- TASK MATERIAL
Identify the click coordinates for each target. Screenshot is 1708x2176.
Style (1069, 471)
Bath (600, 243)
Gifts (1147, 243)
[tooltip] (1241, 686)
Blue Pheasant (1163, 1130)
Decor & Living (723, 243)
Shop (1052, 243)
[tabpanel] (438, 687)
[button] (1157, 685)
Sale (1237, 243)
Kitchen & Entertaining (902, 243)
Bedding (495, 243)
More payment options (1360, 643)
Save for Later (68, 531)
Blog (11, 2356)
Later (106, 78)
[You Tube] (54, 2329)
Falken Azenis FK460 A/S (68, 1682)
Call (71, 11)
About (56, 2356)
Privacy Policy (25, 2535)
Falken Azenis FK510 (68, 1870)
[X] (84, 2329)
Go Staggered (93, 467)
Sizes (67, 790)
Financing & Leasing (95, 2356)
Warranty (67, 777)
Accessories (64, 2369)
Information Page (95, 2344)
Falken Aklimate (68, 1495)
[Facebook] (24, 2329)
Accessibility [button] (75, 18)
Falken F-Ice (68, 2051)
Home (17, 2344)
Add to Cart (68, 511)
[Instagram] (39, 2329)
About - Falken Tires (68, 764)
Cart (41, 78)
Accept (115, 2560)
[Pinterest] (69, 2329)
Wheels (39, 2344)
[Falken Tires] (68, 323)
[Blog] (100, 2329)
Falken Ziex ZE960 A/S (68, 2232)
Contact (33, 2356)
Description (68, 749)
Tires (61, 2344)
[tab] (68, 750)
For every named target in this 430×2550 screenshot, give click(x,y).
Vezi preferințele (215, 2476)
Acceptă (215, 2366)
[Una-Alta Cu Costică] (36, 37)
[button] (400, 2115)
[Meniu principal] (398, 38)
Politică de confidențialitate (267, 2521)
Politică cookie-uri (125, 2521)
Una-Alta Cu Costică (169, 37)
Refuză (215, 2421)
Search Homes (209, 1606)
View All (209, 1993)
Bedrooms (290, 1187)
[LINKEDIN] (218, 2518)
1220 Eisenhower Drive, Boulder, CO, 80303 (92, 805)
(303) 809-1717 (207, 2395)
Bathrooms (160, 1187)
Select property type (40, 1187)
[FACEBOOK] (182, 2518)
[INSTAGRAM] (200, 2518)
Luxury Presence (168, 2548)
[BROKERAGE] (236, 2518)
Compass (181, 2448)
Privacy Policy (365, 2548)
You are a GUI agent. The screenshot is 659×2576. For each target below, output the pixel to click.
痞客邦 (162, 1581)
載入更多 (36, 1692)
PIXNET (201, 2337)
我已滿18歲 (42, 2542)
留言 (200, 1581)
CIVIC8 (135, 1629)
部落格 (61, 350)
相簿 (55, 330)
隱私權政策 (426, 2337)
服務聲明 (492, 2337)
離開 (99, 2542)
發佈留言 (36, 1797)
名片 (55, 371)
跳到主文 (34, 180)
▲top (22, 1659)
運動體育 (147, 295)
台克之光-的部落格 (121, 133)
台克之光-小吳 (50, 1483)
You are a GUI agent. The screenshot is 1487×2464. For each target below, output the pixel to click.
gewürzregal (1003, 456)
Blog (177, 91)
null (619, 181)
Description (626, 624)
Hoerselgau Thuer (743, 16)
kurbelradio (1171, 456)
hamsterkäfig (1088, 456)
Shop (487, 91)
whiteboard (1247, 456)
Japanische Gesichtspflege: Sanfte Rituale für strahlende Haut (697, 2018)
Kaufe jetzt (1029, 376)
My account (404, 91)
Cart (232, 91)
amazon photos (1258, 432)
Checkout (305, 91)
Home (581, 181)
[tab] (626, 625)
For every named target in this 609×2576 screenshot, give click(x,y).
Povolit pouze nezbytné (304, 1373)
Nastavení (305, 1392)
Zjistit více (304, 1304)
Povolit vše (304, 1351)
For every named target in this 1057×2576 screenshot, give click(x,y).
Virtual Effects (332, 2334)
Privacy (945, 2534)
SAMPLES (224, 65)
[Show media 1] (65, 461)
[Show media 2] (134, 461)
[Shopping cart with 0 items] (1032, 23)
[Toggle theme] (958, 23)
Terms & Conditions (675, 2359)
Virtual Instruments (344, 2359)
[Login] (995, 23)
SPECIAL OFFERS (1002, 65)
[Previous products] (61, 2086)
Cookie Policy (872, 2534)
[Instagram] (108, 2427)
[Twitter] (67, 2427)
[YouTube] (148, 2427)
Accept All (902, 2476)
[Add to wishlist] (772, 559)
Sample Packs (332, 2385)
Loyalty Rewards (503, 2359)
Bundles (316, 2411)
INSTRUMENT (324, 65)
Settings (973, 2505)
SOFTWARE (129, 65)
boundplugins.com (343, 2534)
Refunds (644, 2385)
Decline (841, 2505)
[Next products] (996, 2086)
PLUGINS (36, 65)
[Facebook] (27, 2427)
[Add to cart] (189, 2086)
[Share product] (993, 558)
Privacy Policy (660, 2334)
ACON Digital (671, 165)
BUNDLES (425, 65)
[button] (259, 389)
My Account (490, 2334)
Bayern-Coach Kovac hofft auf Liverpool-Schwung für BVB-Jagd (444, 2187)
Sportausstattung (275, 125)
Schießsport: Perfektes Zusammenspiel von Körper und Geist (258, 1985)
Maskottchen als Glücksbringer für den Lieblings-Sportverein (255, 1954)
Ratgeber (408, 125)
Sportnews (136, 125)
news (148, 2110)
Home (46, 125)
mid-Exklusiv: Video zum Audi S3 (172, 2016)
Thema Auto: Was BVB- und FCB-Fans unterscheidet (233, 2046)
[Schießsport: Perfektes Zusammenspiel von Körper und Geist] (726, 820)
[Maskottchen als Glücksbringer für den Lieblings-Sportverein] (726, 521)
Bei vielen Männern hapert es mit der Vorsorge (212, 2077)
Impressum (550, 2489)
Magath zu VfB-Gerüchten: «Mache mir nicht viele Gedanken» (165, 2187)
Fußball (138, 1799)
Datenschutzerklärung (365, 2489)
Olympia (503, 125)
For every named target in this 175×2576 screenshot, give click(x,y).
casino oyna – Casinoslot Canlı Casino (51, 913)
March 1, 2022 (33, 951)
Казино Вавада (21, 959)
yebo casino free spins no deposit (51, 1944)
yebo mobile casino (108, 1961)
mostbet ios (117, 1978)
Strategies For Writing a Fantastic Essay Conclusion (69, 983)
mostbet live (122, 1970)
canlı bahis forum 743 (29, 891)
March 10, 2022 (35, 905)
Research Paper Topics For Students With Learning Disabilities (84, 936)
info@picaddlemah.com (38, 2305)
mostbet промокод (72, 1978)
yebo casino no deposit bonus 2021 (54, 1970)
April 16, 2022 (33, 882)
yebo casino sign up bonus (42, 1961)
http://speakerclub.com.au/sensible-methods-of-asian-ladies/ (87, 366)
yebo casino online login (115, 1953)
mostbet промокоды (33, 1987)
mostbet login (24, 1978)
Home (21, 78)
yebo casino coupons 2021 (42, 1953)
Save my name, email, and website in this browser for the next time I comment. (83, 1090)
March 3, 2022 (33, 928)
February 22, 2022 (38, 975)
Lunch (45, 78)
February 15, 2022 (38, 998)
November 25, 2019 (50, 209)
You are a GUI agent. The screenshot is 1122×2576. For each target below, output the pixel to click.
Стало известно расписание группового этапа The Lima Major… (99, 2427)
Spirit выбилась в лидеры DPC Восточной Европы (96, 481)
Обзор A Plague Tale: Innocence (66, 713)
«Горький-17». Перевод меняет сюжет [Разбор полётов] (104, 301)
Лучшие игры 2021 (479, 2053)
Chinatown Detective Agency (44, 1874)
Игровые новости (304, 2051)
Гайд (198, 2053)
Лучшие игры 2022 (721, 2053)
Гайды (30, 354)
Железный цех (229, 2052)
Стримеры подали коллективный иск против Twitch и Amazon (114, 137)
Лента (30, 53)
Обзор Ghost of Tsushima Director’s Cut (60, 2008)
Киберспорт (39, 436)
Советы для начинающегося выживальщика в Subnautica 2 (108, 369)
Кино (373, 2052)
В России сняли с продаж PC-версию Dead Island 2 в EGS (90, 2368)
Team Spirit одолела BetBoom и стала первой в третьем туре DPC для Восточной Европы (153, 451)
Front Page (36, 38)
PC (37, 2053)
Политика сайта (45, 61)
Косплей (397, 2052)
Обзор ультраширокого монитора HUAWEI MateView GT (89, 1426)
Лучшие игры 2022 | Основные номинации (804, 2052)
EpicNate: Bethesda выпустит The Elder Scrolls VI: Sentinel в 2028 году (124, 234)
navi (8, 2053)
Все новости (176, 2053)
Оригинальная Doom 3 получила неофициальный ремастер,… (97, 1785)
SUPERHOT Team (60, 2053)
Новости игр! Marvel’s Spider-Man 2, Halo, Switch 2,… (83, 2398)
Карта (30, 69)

- WORK ITEM
Return exactly the lines from the beginning of the data above through the one containing "null (619, 181)", please. Include both end lines and add nothing else.

- EXERCISE RESPONSE
Identify the click coordinates for each target. Screenshot is 1708x2176.
Style (1069, 471)
Bath (600, 243)
Gifts (1147, 243)
[tooltip] (1241, 686)
Blue Pheasant (1163, 1130)
Decor & Living (723, 243)
Shop (1052, 243)
[tabpanel] (438, 687)
[button] (1157, 685)
Sale (1237, 243)
Kitchen & Entertaining (902, 243)
Bedding (495, 243)
More payment options (1360, 643)
Save for Later (68, 531)
Blog (11, 2356)
Later (106, 78)
[You Tube] (54, 2329)
Falken Azenis FK460 A/S (68, 1682)
Call (71, 11)
About (56, 2356)
Privacy Policy (25, 2535)
Falken Azenis FK510 (68, 1870)
[X] (84, 2329)
Go Staggered (93, 467)
Sizes (67, 790)
Financing & Leasing (95, 2356)
Warranty (67, 777)
Accessories (64, 2369)
Information Page (95, 2344)
Falken Aklimate (68, 1495)
[Facebook] (24, 2329)
Accessibility [button] (75, 18)
Falken F-Ice (68, 2051)
Home (17, 2344)
Add to Cart (68, 511)
[Instagram] (39, 2329)
About - Falken Tires (68, 764)
Cart (41, 78)
Accept (115, 2560)
[Pinterest] (69, 2329)
Wheels (39, 2344)
[Falken Tires] (68, 323)
[Blog] (100, 2329)
Falken Ziex ZE960 A/S (68, 2232)
Contact (33, 2356)
Description (68, 749)
Tires (61, 2344)
[tab] (68, 750)
For every named target in this 430×2550 screenshot, give click(x,y).
Vezi preferințele (215, 2476)
Acceptă (215, 2366)
[Una-Alta Cu Costică] (36, 37)
[button] (400, 2115)
[Meniu principal] (398, 38)
Politică de confidențialitate (267, 2521)
Politică cookie-uri (125, 2521)
Una-Alta Cu Costică (169, 37)
Refuză (215, 2421)
Search Homes (209, 1606)
View All (209, 1993)
Bedrooms (290, 1187)
[LINKEDIN] (218, 2518)
1220 Eisenhower Drive, Boulder, CO, 80303 (92, 805)
(303) 809-1717 (207, 2395)
Bathrooms (160, 1187)
Select property type (40, 1187)
[FACEBOOK] (182, 2518)
[INSTAGRAM] (200, 2518)
Luxury Presence (168, 2548)
[BROKERAGE] (236, 2518)
Compass (181, 2448)
Privacy Policy (365, 2548)
You are a GUI agent. The screenshot is 659×2576. For each target below, output the pixel to click.
痞客邦 (162, 1581)
載入更多 (36, 1692)
PIXNET (201, 2337)
我已滿18歲 (42, 2542)
留言 (200, 1581)
CIVIC8 (135, 1629)
部落格 (61, 350)
相簿 (55, 330)
隱私權政策 (426, 2337)
服務聲明 (492, 2337)
離開 (99, 2542)
發佈留言 (36, 1797)
名片 (55, 371)
跳到主文 (34, 180)
▲top (22, 1659)
運動體育 (147, 295)
台克之光-的部落格 (121, 133)
台克之光-小吳 (50, 1483)
You are a GUI agent. The screenshot is 1487×2464. For each target below, output the pixel to click.
gewürzregal (1003, 456)
Blog (177, 91)
null (619, 181)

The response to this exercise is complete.